[MPlayer-dev-eng] Adding threaded functionality to mplayer NODAEMON

Fri Sep 10 22:34:27 CEST 2004

On Fri, 10 Sep 2004 10:59:21 -0400
D Richard Felker III <dalias at aerifal.cx> wrote:

It looks like you turned this thread into a flame, so I wasn't going
to reply. Then I decided to reply on technical merit, because my
purpose was only to discuss technical ideas and involve people
in thinking about issues.

> On Fri, Sep 10, 2004 at 12:04:26PM +0200, Roberto Ragusa wrote:

> > According to vmstat there were 10 cs/s, so a timeslice of 100ms, which is
> > still large, but not very far from a player requirement (10ms?).
> 
> huh? i think you got this backwards. with 100ms timeslices, video
> smoothness will be DESTROYED.

But I didn't say 100, I said 10! :-)
100ms is not far from 10ms (only a factor 10)
Anyway, I moved to 1ms (1000Hz) later to not be too optimistic.

> > Assuming a 1000 cycles penalty for one context switch, we are "wasting"
> > 250000 cycles, which is 0.01% at 2GHz.
> 
> ok, someone needs to get a clue here. 2ghz is not where this matters.
> 300mhz is where it matters.

Remove 2GHz, use 300MHz. Result is 0.1%. That is 300MHz against 299.7MHz.

> we are not idiot windows-video-player
> writers who think it's ok to require someone to buy a new computer
> every year or even every five years. anyway ruining the cache
> coherency (which you WILL do if you pass video thru multiple
> threads!!) will kill performance even on 2ghz.

So you're concerned about cache coherency on 300MHz hardware,
but it's difficult that the cache on a 300MHz hardware can contain
an entire frame (+ additional data structures + code).
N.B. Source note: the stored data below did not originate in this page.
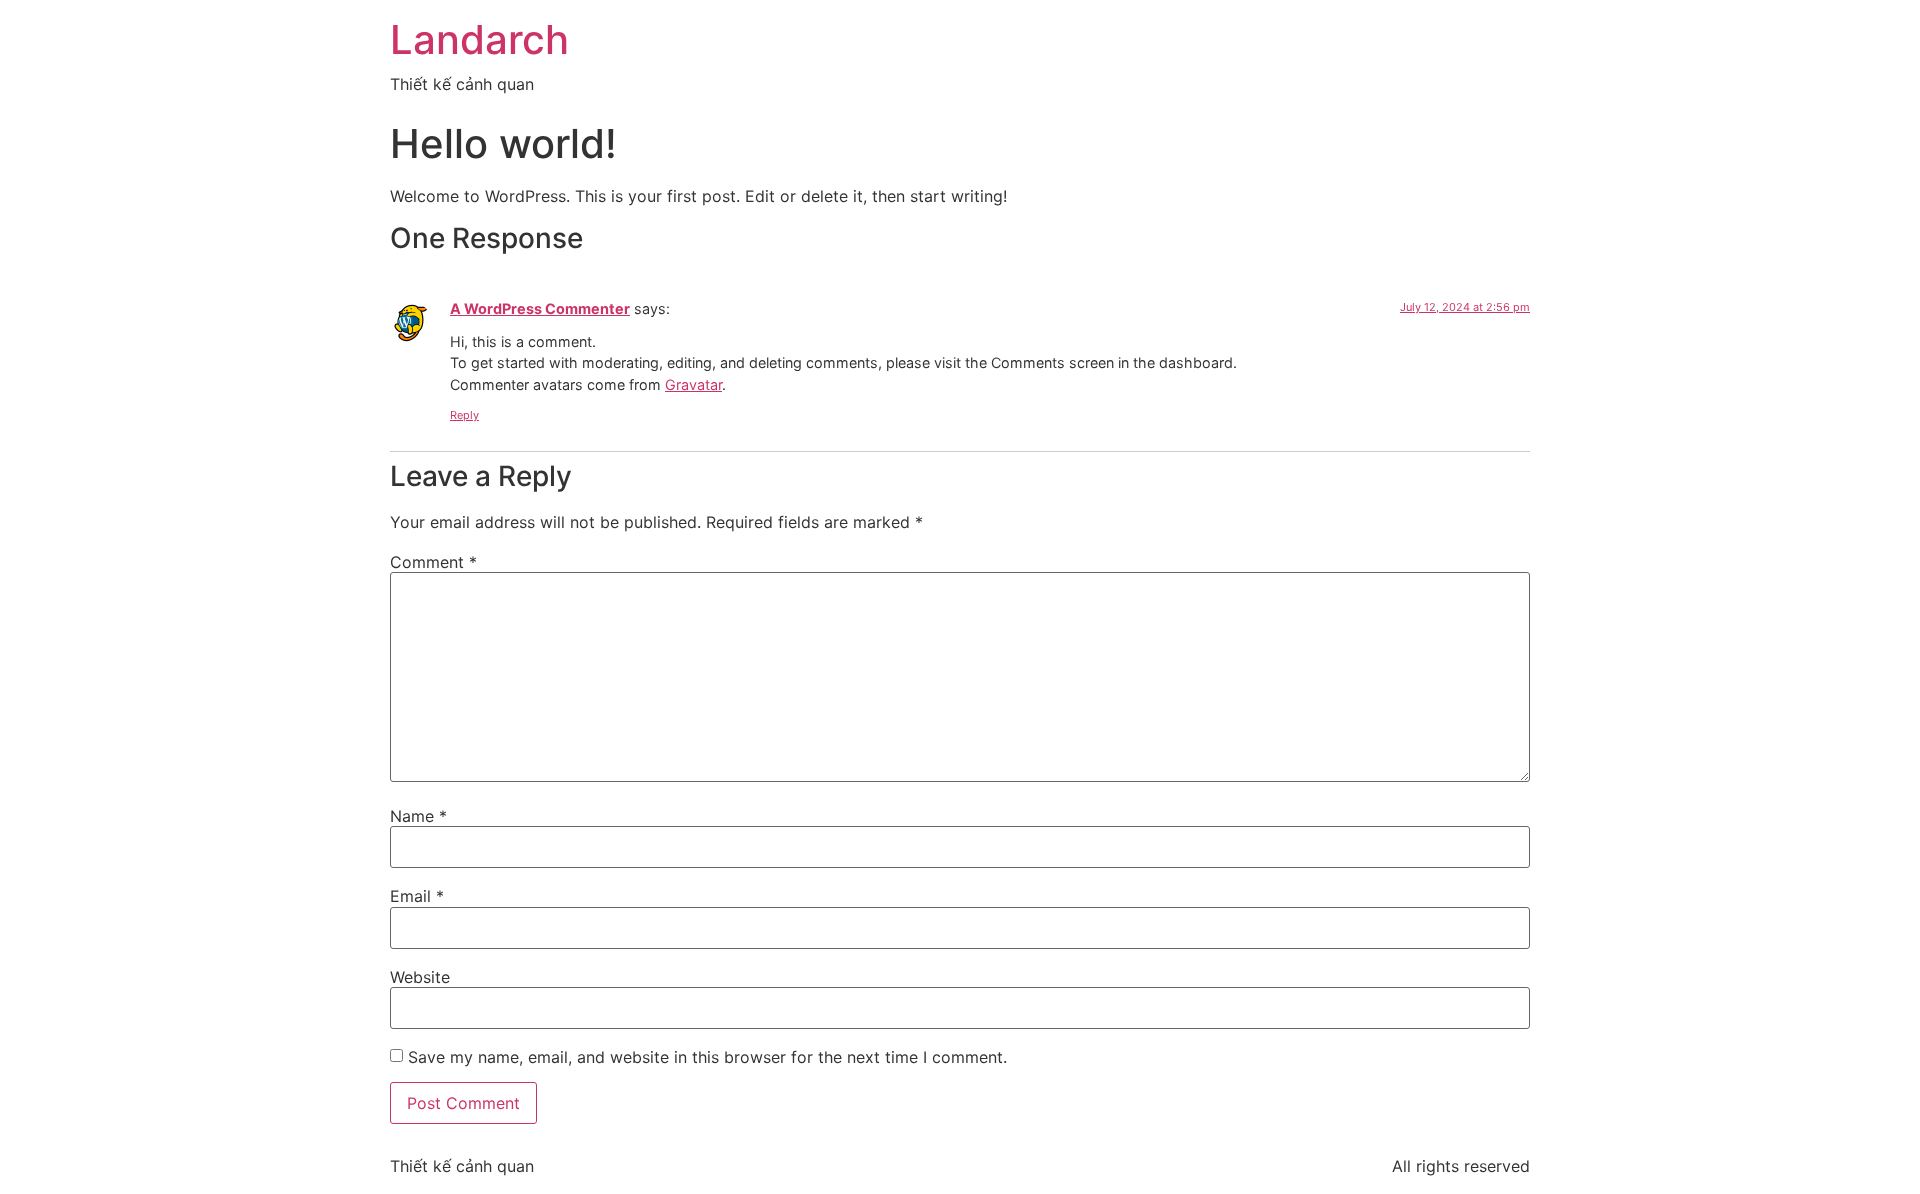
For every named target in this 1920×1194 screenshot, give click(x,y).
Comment (433, 562)
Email (417, 896)
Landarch (479, 39)
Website (420, 977)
> > My idea is that, yes, there is a cost, but it is smaller than what
> > we think. 250cs/s or even 1000cs/s are easily manageable. My
> > timer interrupt ticks at 1000Hz even when the system is idle.
> > At 1000Hz, there are still one million cycles between ticks.
> 
> 1000hz timer hurts performance bad. it'll decrease overall speed by
> about 5% on my system (500mhz) compared to 100hz timer.

I will not comment your data point, I assume you're right.
Just want to clarify that where I wrote "my timer interrupt", I
mean "the timer interrupt in a standard Linux kernel".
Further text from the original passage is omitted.